Astrocyte protection of neurons -: Role of transforming growth factor-β signaling via a c-Jun-AP-1 protective pathway

Astrocytes have become a focal point for research in neurobiology, especially regarding their purported ability to regulate neuronal communication and survival. The present study addressed a poorly understood but important focus in this area, the mechanism(s) underlying astrocyte-induced survival of neurons.
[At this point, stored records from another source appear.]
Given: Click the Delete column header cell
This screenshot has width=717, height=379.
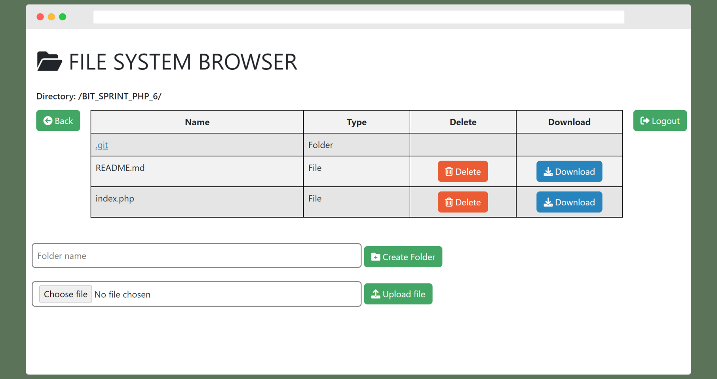Looking at the screenshot, I should point(463,122).
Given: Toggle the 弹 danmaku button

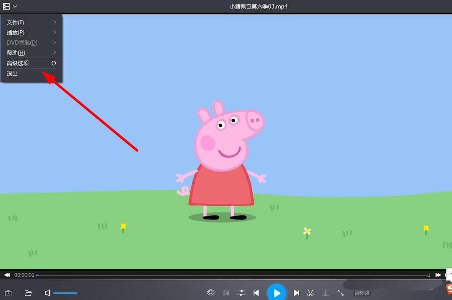Looking at the screenshot, I should coord(226,293).
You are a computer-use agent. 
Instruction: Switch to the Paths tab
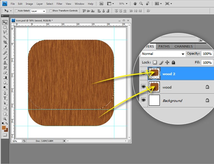coord(164,47)
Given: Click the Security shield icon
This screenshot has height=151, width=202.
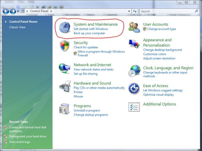Looking at the screenshot, I should (x=65, y=46).
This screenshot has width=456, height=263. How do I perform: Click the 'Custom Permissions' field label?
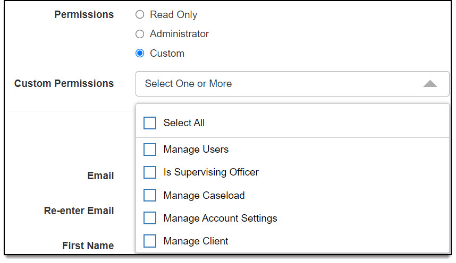point(64,84)
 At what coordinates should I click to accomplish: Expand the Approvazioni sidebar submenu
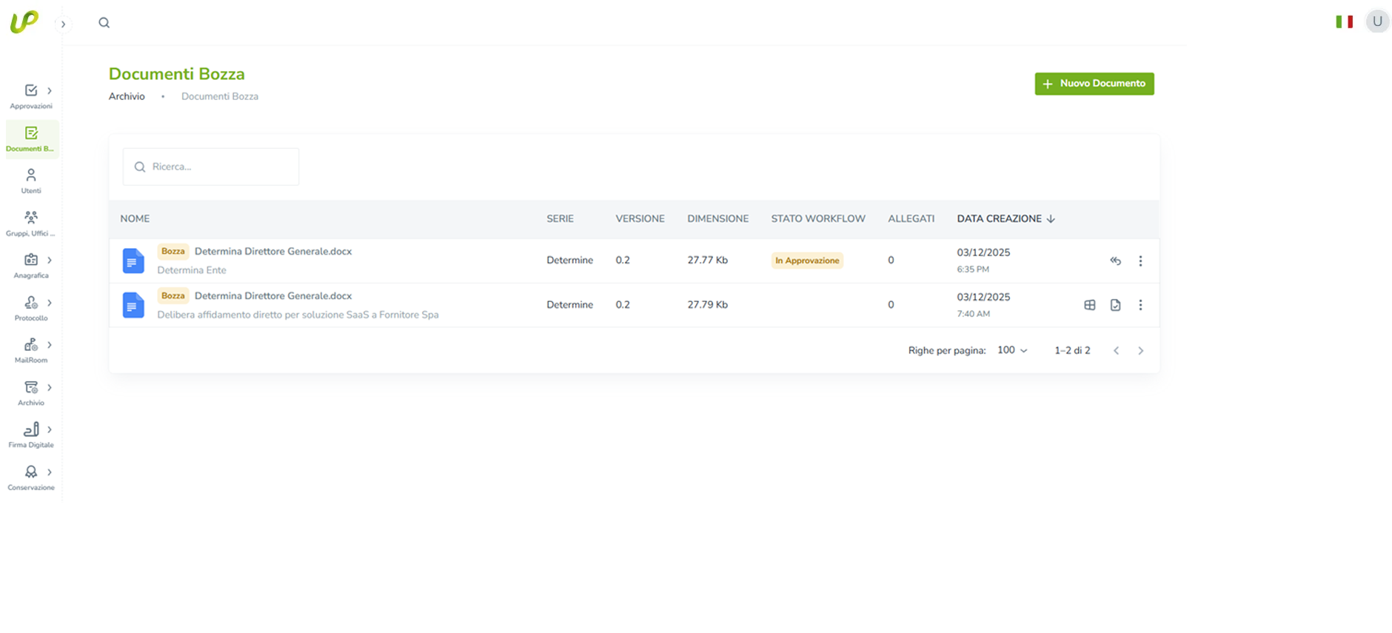tap(50, 91)
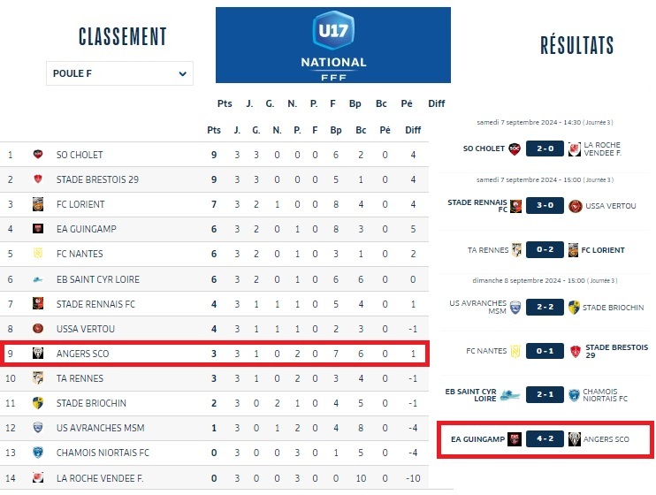Screen dimensions: 656x495
Task: Open the Résultats section heading
Action: [x=576, y=46]
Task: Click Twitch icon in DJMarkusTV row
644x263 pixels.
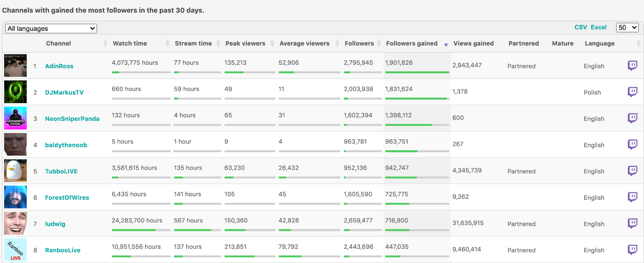Action: [x=632, y=92]
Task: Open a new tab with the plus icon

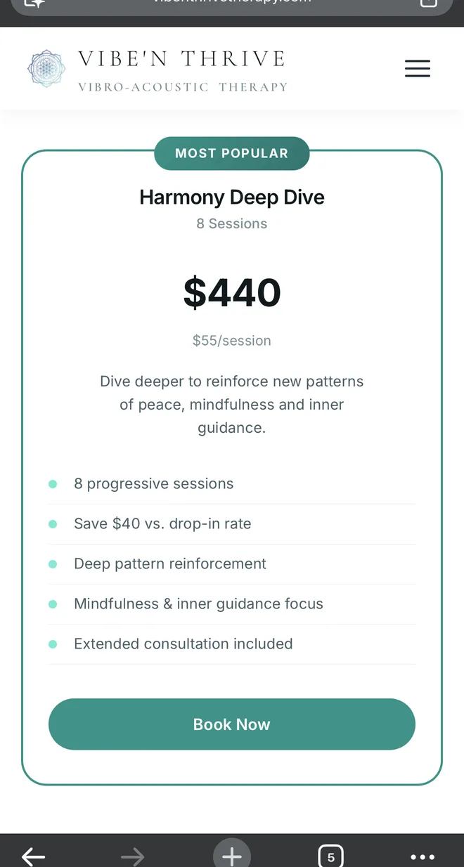Action: point(231,856)
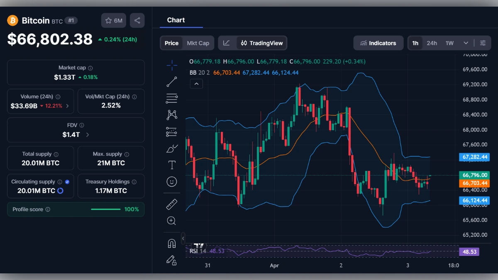Collapse the indicator legend overlay

pyautogui.click(x=196, y=83)
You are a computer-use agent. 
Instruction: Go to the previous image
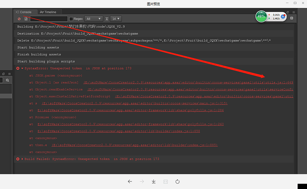coord(130,181)
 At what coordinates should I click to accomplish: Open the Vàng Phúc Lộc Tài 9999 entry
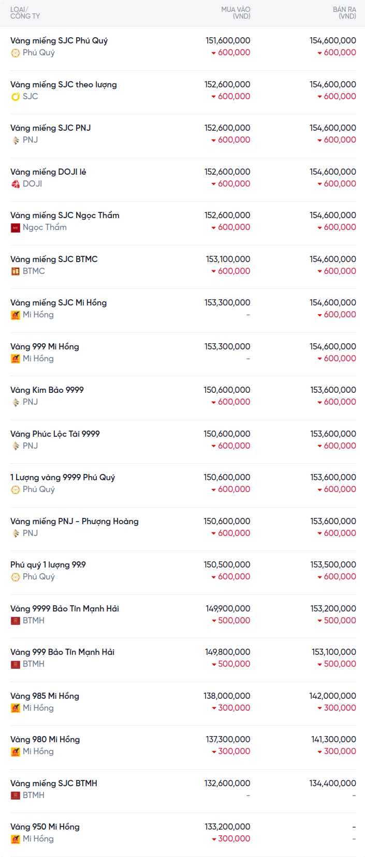(x=55, y=434)
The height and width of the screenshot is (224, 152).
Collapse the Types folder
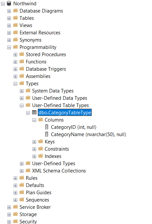(x=15, y=84)
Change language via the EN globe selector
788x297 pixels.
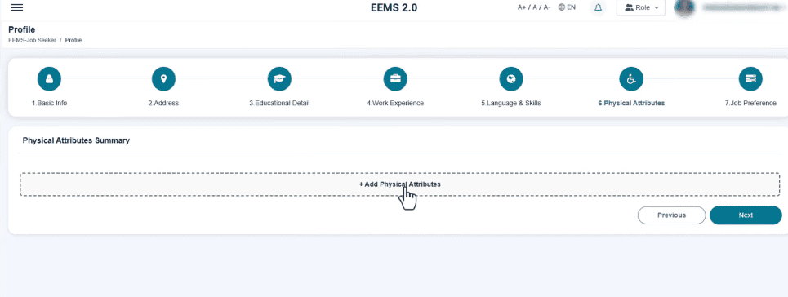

The results of the study show that soluble factors in astrocyte-conditioned media (ACM) protect murine GT1-7 neurons from serum deprivation-induced cell death and that this neuroprotection is correlated with enhanced activation/phosphorylation of the AP-1 transcription factor, c-Jun(Ser-63). A parallel and correlated activation of the upstream kinases, c-Jun N-terminal kinase (JNK) and mitogen-activated protein kinase kinase-4 (MKK4) was also demonstrated. Furthermore, co-administration of JNK inhibitors, but not a MEK inhibitor, significantly attenuated ACM-induced phosphorylation of c-Jun(Ser-63) and blocked its neuroprotective action. Gel shift analysis demonstrated that ACM enhanced AP-1 binding, an effect that appears functionally important, since an AP-1 binding inhibitor significantly attenuated the neuroprotective action of ACM. Further studies implicated transforming growth factor (TGF)-beta1 and TGF-beta2 as critical active soluble factors released by astrocytes, since both were demonstrated in ACM, and immunoneutralization of the conditioned media with a panspecific TGF-beta antibody significantly attenuated the enhanced AP-1 binding and neuroprotective action of the ACM. Furthermore, exogenous application of TGF-beta1 and TGF-beta2 was found to enhance c-Jun(Ser-63) phosphorylation and to be neuroprotective, and co-administration of JNK inhibitors or an AP-1 binding inhibitor blocked TGF-beta-induced neuroprotection. Taken together, these studies suggest that astrocytes can protect neurons from serum deprivation-induced cell death, at least in part, by release of TGF-beta and activation of a c-Jun/AP-1 protective pathway.